-- WORK TO DO --
Rewrite the listing below, changing every "GUI agent" to "interface agent" and leaving everything else as it is.

-- EXERCISE INPUT --
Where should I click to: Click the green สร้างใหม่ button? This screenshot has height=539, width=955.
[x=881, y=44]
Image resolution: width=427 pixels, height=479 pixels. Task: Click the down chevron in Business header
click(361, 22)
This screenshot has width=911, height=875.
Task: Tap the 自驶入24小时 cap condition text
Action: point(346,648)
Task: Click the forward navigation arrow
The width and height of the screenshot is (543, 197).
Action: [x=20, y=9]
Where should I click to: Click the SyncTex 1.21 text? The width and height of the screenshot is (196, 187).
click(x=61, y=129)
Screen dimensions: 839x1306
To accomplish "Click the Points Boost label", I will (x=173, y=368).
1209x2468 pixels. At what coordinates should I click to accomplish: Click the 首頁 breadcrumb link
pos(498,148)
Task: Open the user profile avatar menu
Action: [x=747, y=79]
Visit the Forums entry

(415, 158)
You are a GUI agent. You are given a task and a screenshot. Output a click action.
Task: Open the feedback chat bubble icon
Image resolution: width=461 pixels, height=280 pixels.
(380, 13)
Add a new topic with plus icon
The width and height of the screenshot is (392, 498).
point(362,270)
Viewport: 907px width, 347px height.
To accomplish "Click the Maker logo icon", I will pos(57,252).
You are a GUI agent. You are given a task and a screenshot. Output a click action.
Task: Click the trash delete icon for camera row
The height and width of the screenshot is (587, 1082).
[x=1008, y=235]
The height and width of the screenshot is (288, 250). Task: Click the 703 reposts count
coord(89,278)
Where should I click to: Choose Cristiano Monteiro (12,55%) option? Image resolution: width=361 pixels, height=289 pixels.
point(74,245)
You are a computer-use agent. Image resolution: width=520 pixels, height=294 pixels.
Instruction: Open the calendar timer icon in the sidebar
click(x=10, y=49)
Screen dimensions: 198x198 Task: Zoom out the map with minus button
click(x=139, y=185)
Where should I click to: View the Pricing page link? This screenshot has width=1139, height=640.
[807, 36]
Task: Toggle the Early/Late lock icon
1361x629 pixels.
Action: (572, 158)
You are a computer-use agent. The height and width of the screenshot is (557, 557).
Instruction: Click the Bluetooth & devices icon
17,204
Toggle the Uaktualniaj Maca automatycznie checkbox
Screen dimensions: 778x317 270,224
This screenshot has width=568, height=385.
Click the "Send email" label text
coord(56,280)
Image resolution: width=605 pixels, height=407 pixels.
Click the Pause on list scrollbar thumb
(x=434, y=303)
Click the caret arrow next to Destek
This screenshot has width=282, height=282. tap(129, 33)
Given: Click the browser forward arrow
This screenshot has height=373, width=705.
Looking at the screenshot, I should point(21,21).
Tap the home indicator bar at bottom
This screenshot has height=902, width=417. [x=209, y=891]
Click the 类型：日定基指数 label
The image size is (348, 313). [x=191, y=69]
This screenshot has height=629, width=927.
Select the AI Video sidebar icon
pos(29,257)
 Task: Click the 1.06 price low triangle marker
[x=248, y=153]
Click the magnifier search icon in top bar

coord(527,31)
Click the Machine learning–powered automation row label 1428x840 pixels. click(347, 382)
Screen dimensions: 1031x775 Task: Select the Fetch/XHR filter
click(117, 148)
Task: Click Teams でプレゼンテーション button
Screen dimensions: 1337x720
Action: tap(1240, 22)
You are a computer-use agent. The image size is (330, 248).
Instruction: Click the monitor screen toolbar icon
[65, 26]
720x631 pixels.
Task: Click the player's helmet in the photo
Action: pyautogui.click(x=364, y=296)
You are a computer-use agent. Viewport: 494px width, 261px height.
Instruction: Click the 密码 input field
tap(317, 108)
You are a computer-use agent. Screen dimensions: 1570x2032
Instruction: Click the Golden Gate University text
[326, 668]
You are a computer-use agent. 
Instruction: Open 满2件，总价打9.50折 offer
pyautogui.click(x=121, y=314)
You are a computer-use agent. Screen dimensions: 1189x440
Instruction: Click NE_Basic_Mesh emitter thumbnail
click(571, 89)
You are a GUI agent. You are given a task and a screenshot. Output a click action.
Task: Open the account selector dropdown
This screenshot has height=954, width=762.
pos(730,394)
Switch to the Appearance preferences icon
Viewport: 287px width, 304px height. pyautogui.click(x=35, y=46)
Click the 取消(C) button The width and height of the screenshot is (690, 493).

-- COMPLETED EXERCISE --
Where should I click to: Click the green สร้างใหม่ button? This screenshot has height=539, width=955.
[x=881, y=44]
Image resolution: width=427 pixels, height=479 pixels. Task: Click the down chevron in Business header
click(361, 22)
This screenshot has width=911, height=875.
Task: Tap the 自驶入24小时 cap condition text
Action: point(346,648)
Task: Click the forward navigation arrow
The width and height of the screenshot is (543, 197).
Action: [x=20, y=9]
Where should I click to: Click the SyncTex 1.21 text? The width and height of the screenshot is (196, 187).
click(x=61, y=129)
Screen dimensions: 839x1306
To accomplish "Click the Points Boost label", I will (x=173, y=368).
1209x2468 pixels. At what coordinates should I click to accomplish: Click the 首頁 breadcrumb link
pos(498,148)
Task: Open the user profile avatar menu
Action: [x=747, y=79]
Visit the Forums entry

(415, 158)
You are a interface agent. You are given a task and a screenshot. Output a click action.
Task: Open the feedback chat bubble icon
Image resolution: width=461 pixels, height=280 pixels.
(380, 13)
Add a new topic with plus icon
The width and height of the screenshot is (392, 498).
point(362,270)
Viewport: 907px width, 347px height.
To accomplish "Click the Maker logo icon", I will pos(57,252).
You are a interface agent. You are given a task and a screenshot. Output a click action.
Task: Click the trash delete icon for camera row
The height and width of the screenshot is (587, 1082).
[x=1008, y=235]
The height and width of the screenshot is (288, 250). Task: Click the 703 reposts count
coord(89,278)
Where should I click to: Choose Cristiano Monteiro (12,55%) option? Image resolution: width=361 pixels, height=289 pixels.
point(74,245)
You are a computer-use agent. Image resolution: width=520 pixels, height=294 pixels.
Instruction: Open the calendar timer icon in the sidebar
click(x=10, y=49)
Screen dimensions: 198x198 Task: Zoom out the map with minus button
click(x=139, y=185)
Where should I click to: View the Pricing page link? This screenshot has width=1139, height=640.
[807, 36]
Task: Toggle the Early/Late lock icon
1361x629 pixels.
Action: (572, 158)
You are a computer-use agent. The height and width of the screenshot is (557, 557).
Instruction: Click the Bluetooth & devices icon
17,204
Toggle the Uaktualniaj Maca automatycznie checkbox
Screen dimensions: 778x317 270,224
This screenshot has width=568, height=385.
Click the "Send email" label text
coord(56,280)
Image resolution: width=605 pixels, height=407 pixels.
Click the Pause on list scrollbar thumb
(x=434, y=303)
Click the caret arrow next to Destek
This screenshot has width=282, height=282. tap(129, 33)
Given: Click the browser forward arrow
This screenshot has height=373, width=705.
Looking at the screenshot, I should point(21,21).
Tap the home indicator bar at bottom
This screenshot has height=902, width=417. [x=209, y=891]
Click the 类型：日定基指数 label
The image size is (348, 313). [x=191, y=69]
This screenshot has height=629, width=927.
Select the AI Video sidebar icon
pos(29,257)
 Task: Click the 1.06 price low triangle marker
[x=248, y=153]
Click the magnifier search icon in top bar

coord(527,31)
Click the Machine learning–powered automation row label 1428x840 pixels. click(347, 382)
Screen dimensions: 1031x775 Task: Select the Fetch/XHR filter
click(117, 148)
Task: Click Teams でプレゼンテーション button
Screen dimensions: 1337x720
Action: tap(1240, 22)
You are a computer-use agent. The image size is (330, 248).
Instruction: Click the monitor screen toolbar icon
[65, 26]
720x631 pixels.
Task: Click the player's helmet in the photo
Action: pyautogui.click(x=364, y=296)
You are a computer-use agent. Viewport: 494px width, 261px height.
Instruction: Click the 密码 input field
tap(317, 108)
You are a computer-use agent. Screen dimensions: 1570x2032
Instruction: Click the Golden Gate University text
[326, 668]
You are a computer-use agent. 
Instruction: Open 满2件，总价打9.50折 offer
pyautogui.click(x=121, y=314)
You are a computer-use agent. Screen dimensions: 1189x440
Instruction: Click NE_Basic_Mesh emitter thumbnail
click(571, 89)
You are a interface agent. You are given a task and a screenshot. Output a click action.
Task: Open the account selector dropdown
This screenshot has height=954, width=762.
pos(730,394)
Switch to the Appearance preferences icon
Viewport: 287px width, 304px height. pyautogui.click(x=35, y=46)
Click the 取消(C) button The width and height of the screenshot is (690, 493).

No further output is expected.